Una mano, inconfondibile, mi accarezza la schiena in tutta la sua lunghezza, quasi massaggiando con tocco leggero ma deciso le mie spalle tremanti, incapaci di reggermi.

«Vattene, Alex.» dico sicura, senza alzare la testa dalle gambe.

«Non vado proprio da nessuna parte. E questo te lo devi mettere in testa una volta per tutte, Izzie! Siamo sposati, adesso. Probabilmente non dovrei preoccuparmi così, e sono sicuro di non essere mai stato così con nessuna. Ma io ti amo e se ti perdo non sono nulla. E io mi sono sentito un nulla per tutta la mia vita, prima che arrivassi tu.»

Ha lo sguardo basso, Alex. Lui, che ha sempre guardato la vita in faccia, adesso si vergogna, si fa piccolo piccolo come un bambino che ha paura di parlare alla madre.

«Sono io la malata! Sono io che sono quasi morta, non tu! Non tu!» grido io, con tutta la forza che la spossatezza della chemio riesce a causarmi. Con la forza che mi rimane, contando anche quella che i singulti mi portano via, mi strappo la parrucca dalla testa ormai calva e la lancio addosso ad Alex che non prova nemmeno a scansarsi.

La zazzera bionda lo colpisce in pieno viso, lo fa ridere di gusto, tanto da piegarsi in due.

«E adesso perché ridi, si può sapere?» chiedo, avvicinandomi ad Alex che, nel frattempo, si è seduto per terra con me, fregandosene delle macchie sul vestito. Poggio la testa sulla sua spalla, il naso gocciolante che provoca l’ennesima macchia su quel vestito da lavare.

«Non ci crederai, ma io proprio non te la potevo vedere quella parrucca. Tieni.»

Aprendo la mano con lentezza, quasi a voler creare quel poco di atmosfera che abbiamo già perso con le nostra urla, Alex scopre il contenuto misterioso della sua mano. A mano a mano che un dito si schiude, vedo dei colori sgargianti risaltare sulla sua carnagione scura.

Ed è solo quando la sua mano si apre completamente che vedo il foulard.

Il disegno floreale alterna colori freddi sullo sfondo, un blu cobalto che risalta sulla mia carnagione candida, e colori vivaci che animano fiori stilizzati, che mettono allegria.

«Voltalo.» mi intima Alex, con malinconia.

Giro il foulard tra le mie mani, affondando le dita in quella morbidezza colorata che non può non farmi felice.
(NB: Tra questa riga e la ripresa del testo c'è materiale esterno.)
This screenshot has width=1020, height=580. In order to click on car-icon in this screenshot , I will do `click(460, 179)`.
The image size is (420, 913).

Con la punta delle dita, avverto un ricamo sottile, ma percettibile.

Gli occhi si appannano istantaneamente quando leggo cosa c’è scritto.
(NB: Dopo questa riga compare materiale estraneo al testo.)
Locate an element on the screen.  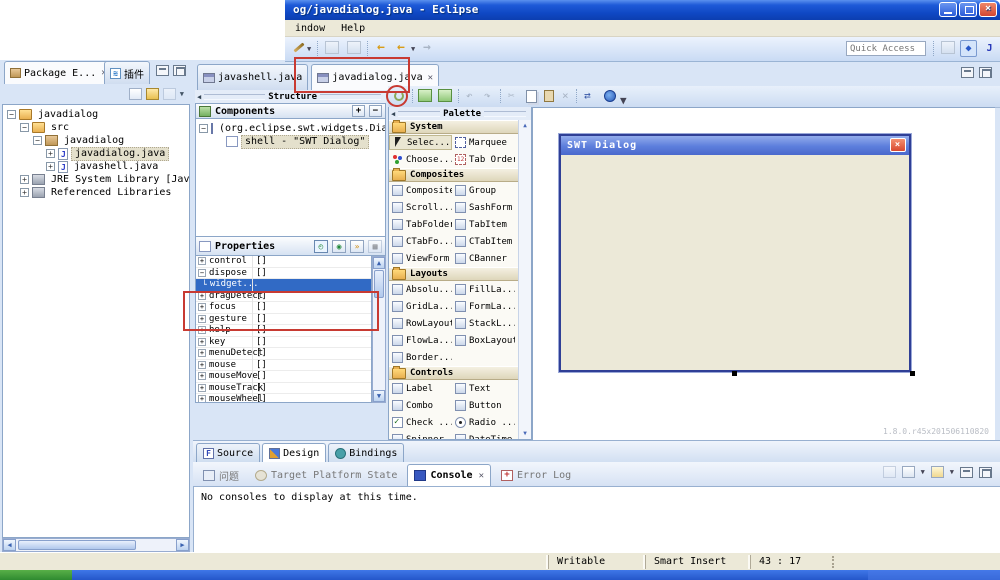
console-maximize-icon is located at coordinates (986, 472).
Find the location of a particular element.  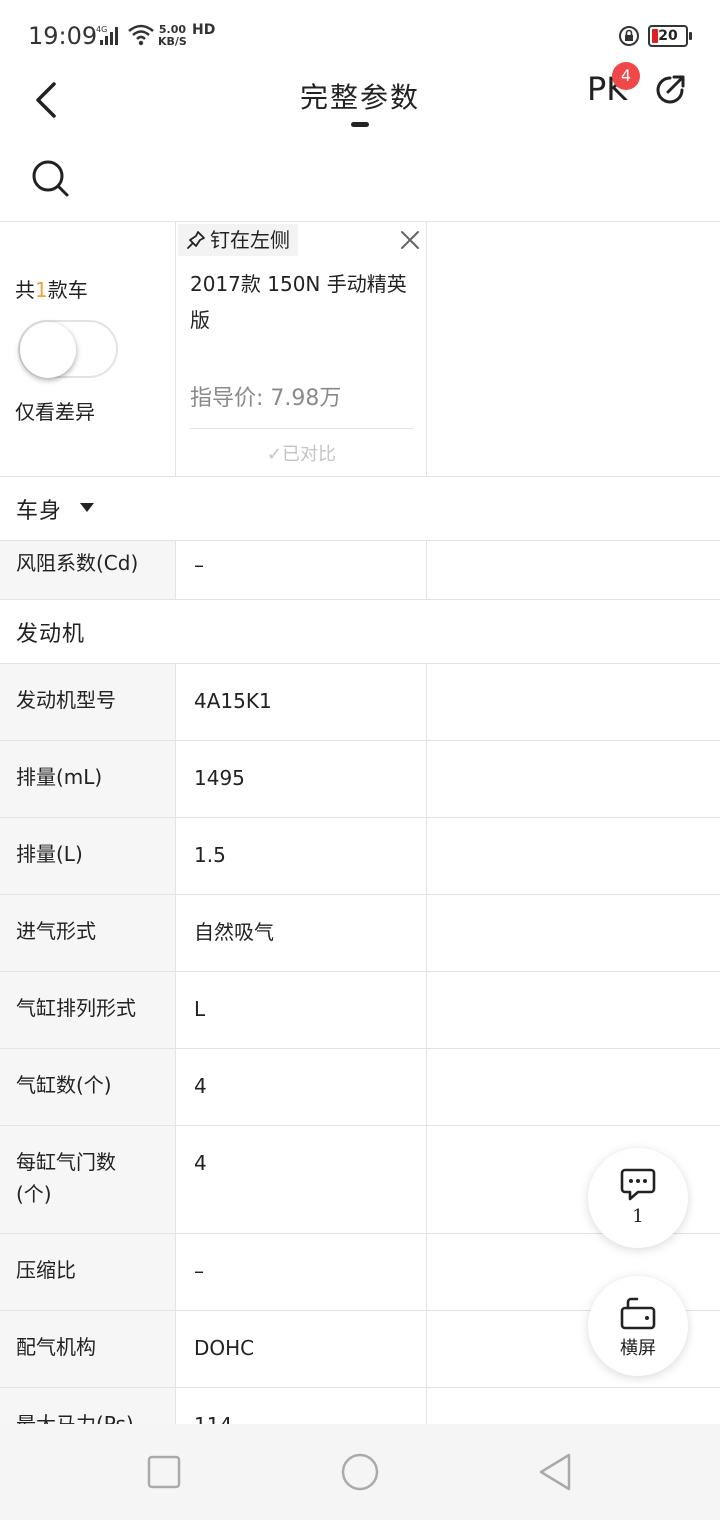

param-label: 发动机型号 is located at coordinates (88, 702).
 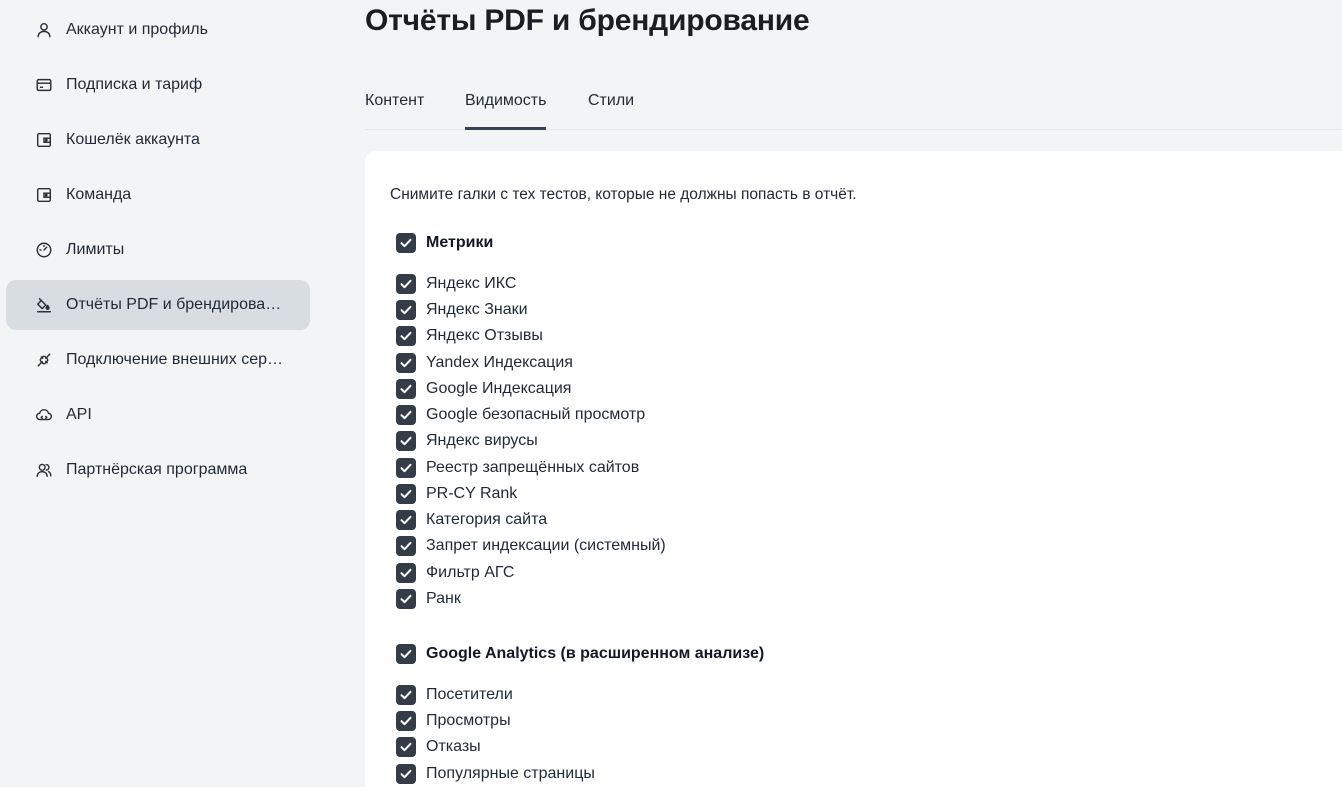 I want to click on checkbox-item: Yandex Индексация, so click(x=484, y=363).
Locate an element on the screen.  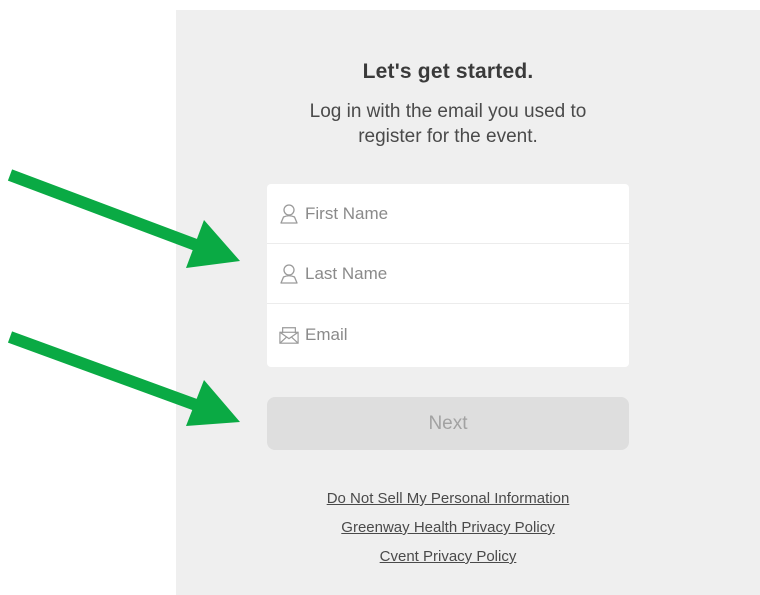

«Leggilo ad alta voce, Izzie.» mi chiede con garbo Alex, stringendomi le mani.

Prendo un bel respiro, sento il cuore accelerare per lo sforzo.
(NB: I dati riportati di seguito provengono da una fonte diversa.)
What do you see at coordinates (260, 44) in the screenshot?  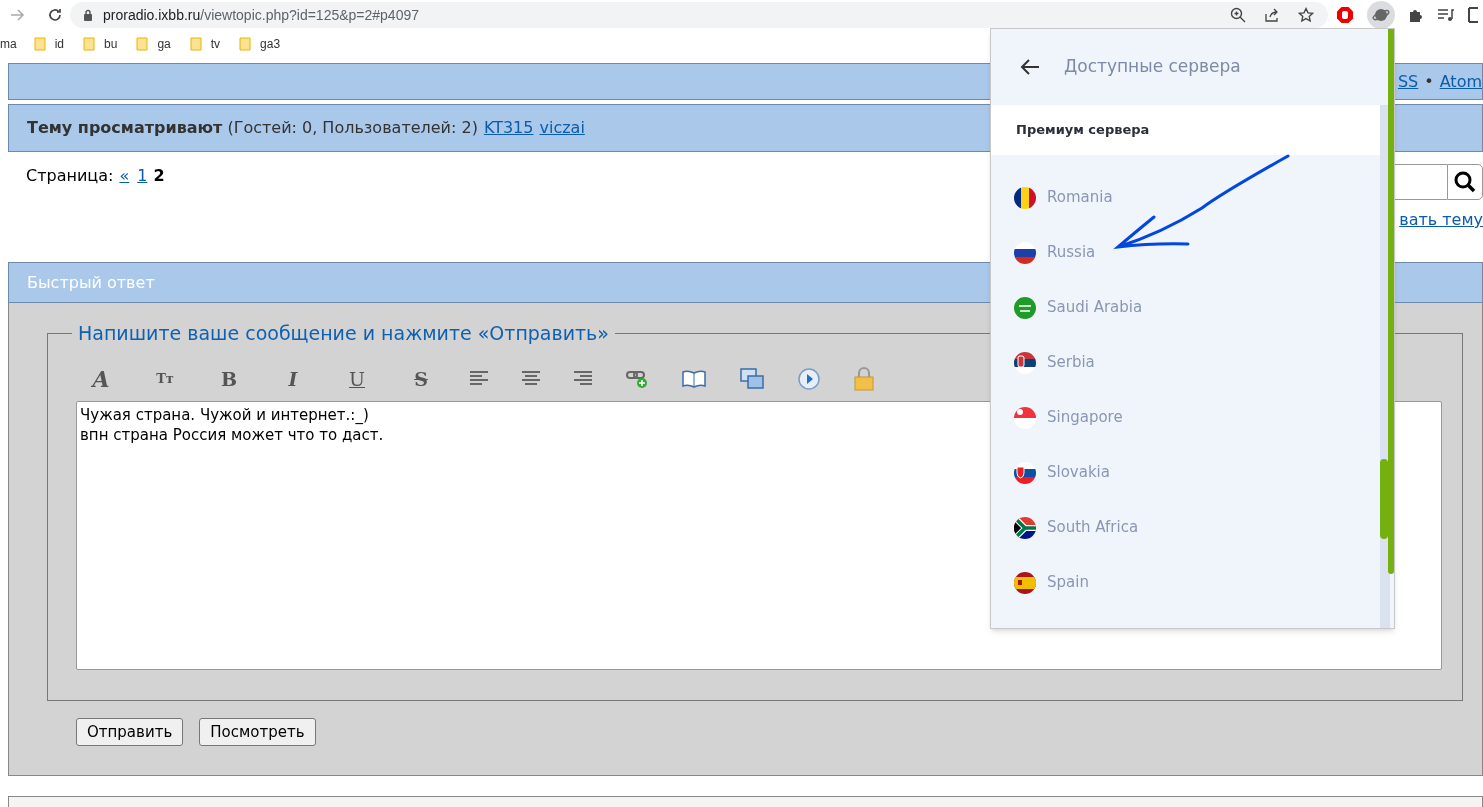 I see `bookmark-folder: ga3` at bounding box center [260, 44].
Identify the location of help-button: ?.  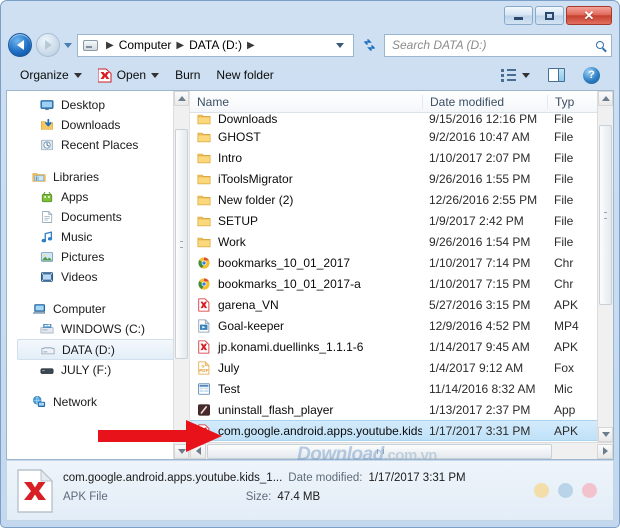
(592, 76).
Quel cuore che solo dopo un litigio capisce quanto non voglia più star solo, quanto non potrebbe più sopportare una rottura o una ferita aperta. Un cuore nuovo, attivo.

Un cuore che, rileggendo la frase del nostro matrimonio, sa solo sorridere.

«Oggi, Izzie Stevens, inizia la nostra vita insieme e ad essere sincero non vedo l’ora.»